* **DATA PROVIDED**
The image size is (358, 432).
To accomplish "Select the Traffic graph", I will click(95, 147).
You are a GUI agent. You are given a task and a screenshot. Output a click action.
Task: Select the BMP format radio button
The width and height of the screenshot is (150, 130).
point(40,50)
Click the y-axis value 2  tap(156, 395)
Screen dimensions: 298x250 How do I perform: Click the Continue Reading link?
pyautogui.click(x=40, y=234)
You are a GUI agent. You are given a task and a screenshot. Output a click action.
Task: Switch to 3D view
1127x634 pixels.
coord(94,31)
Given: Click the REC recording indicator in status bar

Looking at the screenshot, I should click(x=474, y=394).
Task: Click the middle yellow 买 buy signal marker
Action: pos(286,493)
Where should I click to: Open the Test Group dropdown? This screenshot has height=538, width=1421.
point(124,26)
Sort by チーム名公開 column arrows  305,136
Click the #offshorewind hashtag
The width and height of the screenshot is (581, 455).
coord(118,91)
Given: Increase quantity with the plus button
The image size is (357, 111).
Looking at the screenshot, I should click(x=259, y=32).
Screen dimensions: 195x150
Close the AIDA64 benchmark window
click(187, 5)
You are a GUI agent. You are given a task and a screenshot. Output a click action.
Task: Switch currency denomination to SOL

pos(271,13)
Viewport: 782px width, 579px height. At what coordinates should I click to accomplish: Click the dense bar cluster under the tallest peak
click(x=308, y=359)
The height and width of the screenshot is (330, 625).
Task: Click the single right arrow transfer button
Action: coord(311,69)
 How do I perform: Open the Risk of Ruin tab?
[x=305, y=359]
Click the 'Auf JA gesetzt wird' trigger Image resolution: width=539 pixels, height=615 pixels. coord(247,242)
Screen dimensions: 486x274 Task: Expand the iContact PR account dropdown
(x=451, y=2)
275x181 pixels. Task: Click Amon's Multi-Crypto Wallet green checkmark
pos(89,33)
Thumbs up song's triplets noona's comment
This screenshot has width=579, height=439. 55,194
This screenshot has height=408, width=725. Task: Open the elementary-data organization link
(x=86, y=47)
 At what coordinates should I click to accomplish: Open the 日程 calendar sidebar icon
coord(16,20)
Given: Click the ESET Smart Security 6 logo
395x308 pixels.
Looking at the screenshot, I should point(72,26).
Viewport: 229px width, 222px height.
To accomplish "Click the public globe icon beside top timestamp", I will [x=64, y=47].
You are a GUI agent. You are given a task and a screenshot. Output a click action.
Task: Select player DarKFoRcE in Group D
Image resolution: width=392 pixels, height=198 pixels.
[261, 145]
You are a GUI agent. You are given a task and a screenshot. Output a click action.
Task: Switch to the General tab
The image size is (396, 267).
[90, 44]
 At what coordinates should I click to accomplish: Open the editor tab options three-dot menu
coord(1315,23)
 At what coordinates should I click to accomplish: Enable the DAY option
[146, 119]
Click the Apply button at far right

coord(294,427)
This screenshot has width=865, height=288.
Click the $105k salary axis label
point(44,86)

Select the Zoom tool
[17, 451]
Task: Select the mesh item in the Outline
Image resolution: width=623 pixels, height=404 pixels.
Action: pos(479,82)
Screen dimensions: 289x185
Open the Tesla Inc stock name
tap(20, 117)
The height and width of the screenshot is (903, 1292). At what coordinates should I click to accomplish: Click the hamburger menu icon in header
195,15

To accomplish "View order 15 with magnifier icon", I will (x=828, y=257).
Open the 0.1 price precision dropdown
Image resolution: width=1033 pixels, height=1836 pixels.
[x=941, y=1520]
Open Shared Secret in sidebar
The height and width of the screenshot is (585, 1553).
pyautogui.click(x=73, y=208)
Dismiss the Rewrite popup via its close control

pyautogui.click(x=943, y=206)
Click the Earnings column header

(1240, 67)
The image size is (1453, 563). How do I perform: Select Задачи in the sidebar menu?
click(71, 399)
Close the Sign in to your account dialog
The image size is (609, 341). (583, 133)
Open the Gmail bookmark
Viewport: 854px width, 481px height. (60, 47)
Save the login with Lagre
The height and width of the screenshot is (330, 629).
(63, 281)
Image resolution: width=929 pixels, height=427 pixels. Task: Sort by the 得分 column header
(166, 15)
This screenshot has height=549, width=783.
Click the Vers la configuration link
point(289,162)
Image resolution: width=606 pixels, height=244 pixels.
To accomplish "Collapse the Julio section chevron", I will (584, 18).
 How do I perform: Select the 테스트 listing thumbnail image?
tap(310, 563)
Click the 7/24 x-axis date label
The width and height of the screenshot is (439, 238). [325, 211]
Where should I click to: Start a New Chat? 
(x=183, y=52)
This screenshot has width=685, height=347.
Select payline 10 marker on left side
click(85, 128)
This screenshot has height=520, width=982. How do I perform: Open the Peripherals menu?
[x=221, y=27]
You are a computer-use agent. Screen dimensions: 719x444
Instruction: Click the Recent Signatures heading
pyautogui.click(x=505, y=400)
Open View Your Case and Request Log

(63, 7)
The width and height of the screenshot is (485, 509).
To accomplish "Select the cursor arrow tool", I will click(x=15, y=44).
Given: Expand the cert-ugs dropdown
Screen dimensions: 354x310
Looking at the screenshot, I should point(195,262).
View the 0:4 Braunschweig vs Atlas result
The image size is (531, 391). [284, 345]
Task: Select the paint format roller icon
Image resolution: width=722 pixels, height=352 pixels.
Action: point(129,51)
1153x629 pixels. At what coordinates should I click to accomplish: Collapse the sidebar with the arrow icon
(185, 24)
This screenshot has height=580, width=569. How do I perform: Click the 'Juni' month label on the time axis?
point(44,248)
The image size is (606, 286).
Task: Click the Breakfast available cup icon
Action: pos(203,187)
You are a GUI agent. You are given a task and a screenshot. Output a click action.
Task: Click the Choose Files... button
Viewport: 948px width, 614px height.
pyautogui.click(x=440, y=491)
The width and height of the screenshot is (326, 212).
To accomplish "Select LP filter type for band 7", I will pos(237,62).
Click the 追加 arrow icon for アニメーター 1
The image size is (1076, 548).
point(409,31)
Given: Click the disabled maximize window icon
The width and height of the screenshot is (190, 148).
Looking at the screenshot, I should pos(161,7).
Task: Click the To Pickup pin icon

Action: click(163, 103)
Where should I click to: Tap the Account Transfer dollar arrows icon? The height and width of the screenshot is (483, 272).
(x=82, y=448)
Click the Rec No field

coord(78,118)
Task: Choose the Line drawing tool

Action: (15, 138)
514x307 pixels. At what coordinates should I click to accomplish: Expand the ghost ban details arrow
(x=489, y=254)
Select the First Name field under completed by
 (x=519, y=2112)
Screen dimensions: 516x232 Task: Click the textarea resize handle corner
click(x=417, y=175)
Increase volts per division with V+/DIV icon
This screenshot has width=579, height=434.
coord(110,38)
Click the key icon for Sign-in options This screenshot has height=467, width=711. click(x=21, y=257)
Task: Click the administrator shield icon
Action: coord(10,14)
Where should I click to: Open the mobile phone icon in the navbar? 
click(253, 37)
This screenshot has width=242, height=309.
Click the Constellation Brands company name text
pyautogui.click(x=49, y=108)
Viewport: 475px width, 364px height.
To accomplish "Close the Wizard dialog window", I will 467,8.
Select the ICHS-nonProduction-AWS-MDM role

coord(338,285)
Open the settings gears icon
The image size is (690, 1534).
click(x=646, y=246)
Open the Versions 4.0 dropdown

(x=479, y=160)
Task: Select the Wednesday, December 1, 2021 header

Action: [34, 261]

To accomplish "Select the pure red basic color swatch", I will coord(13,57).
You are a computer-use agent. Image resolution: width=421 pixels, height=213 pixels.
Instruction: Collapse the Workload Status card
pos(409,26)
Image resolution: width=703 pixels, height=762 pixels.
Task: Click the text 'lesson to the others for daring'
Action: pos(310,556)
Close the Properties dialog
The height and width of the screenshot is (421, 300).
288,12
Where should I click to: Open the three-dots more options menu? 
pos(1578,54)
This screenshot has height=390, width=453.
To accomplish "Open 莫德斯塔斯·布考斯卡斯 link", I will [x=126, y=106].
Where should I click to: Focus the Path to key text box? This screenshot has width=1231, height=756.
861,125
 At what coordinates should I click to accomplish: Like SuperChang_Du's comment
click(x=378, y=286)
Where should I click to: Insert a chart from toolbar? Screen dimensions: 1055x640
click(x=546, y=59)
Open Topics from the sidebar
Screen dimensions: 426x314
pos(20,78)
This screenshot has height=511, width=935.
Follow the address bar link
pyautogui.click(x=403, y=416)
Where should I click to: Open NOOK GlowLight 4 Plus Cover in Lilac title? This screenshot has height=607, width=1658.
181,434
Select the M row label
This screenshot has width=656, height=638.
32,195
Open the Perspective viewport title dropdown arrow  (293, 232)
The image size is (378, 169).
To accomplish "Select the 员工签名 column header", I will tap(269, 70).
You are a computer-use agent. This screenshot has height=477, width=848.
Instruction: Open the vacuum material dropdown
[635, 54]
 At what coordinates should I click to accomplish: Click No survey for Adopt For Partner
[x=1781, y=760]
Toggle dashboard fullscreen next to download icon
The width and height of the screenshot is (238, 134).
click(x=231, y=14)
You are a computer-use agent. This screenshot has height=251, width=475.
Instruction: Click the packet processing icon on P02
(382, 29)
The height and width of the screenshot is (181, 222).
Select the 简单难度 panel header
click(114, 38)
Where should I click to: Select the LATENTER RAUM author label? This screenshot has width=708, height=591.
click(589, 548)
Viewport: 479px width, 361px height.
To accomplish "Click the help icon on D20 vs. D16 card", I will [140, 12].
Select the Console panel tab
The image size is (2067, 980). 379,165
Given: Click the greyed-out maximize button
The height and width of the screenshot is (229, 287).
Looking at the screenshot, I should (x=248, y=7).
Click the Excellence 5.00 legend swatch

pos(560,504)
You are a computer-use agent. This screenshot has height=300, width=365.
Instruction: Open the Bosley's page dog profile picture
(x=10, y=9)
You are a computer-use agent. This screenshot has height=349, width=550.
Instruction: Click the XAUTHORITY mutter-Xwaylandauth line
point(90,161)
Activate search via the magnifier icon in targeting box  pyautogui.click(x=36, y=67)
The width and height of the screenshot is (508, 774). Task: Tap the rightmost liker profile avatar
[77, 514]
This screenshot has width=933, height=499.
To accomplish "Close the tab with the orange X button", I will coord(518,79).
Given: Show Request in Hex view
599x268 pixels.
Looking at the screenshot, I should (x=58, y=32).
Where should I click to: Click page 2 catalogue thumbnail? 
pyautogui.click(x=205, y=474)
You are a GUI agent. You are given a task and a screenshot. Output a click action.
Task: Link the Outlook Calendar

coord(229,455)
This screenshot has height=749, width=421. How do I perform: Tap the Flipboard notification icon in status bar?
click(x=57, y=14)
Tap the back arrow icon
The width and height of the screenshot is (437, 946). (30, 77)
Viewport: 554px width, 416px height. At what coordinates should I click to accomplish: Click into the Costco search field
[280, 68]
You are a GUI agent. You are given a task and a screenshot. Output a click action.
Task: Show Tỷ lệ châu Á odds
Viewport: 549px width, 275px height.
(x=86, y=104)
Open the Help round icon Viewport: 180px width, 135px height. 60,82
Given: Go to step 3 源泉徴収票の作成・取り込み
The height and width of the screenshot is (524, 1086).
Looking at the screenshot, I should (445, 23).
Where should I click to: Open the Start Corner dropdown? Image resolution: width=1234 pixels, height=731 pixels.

* **ASSIGNED TASK**
Look above for the line with "Task: Switch to the General tab" and the line with "This screenshot has width=685, height=347.", and reproduce exactly those two lines plus every line between, nothing more.

* **ANSWER TO THE EXERCISE**
Task: Switch to the General tab
The image size is (396, 267).
[90, 44]
 At what coordinates should I click to accomplish: Open the editor tab options three-dot menu
coord(1315,23)
 At what coordinates should I click to accomplish: Enable the DAY option
[146, 119]
Click the Apply button at far right

coord(294,427)
This screenshot has width=865, height=288.
Click the $105k salary axis label
point(44,86)

Select the Zoom tool
[17, 451]
Task: Select the mesh item in the Outline
Image resolution: width=623 pixels, height=404 pixels.
Action: pos(479,82)
Screen dimensions: 289x185
Open the Tesla Inc stock name
tap(20, 117)
The height and width of the screenshot is (903, 1292). At what coordinates should I click to accomplish: Click the hamburger menu icon in header
195,15

To accomplish "View order 15 with magnifier icon", I will (x=828, y=257).
Open the 0.1 price precision dropdown
Image resolution: width=1033 pixels, height=1836 pixels.
[x=941, y=1520]
Open Shared Secret in sidebar
The height and width of the screenshot is (585, 1553).
pyautogui.click(x=73, y=208)
Dismiss the Rewrite popup via its close control

pyautogui.click(x=943, y=206)
Click the Earnings column header

(1240, 67)
The image size is (1453, 563). How do I perform: Select Задачи in the sidebar menu?
click(71, 399)
Close the Sign in to your account dialog
The image size is (609, 341). (583, 133)
Open the Gmail bookmark
Viewport: 854px width, 481px height. (60, 47)
Save the login with Lagre
The height and width of the screenshot is (330, 629).
(63, 281)
Image resolution: width=929 pixels, height=427 pixels. Task: Sort by the 得分 column header
(166, 15)
This screenshot has height=549, width=783.
Click the Vers la configuration link
point(289,162)
Image resolution: width=606 pixels, height=244 pixels.
To accomplish "Collapse the Julio section chevron", I will (584, 18).
 How do I perform: Select the 테스트 listing thumbnail image?
tap(310, 563)
Click the 7/24 x-axis date label
The width and height of the screenshot is (439, 238). [325, 211]
Where should I click to: Start a New Chat? 
(x=183, y=52)
This screenshot has width=685, height=347.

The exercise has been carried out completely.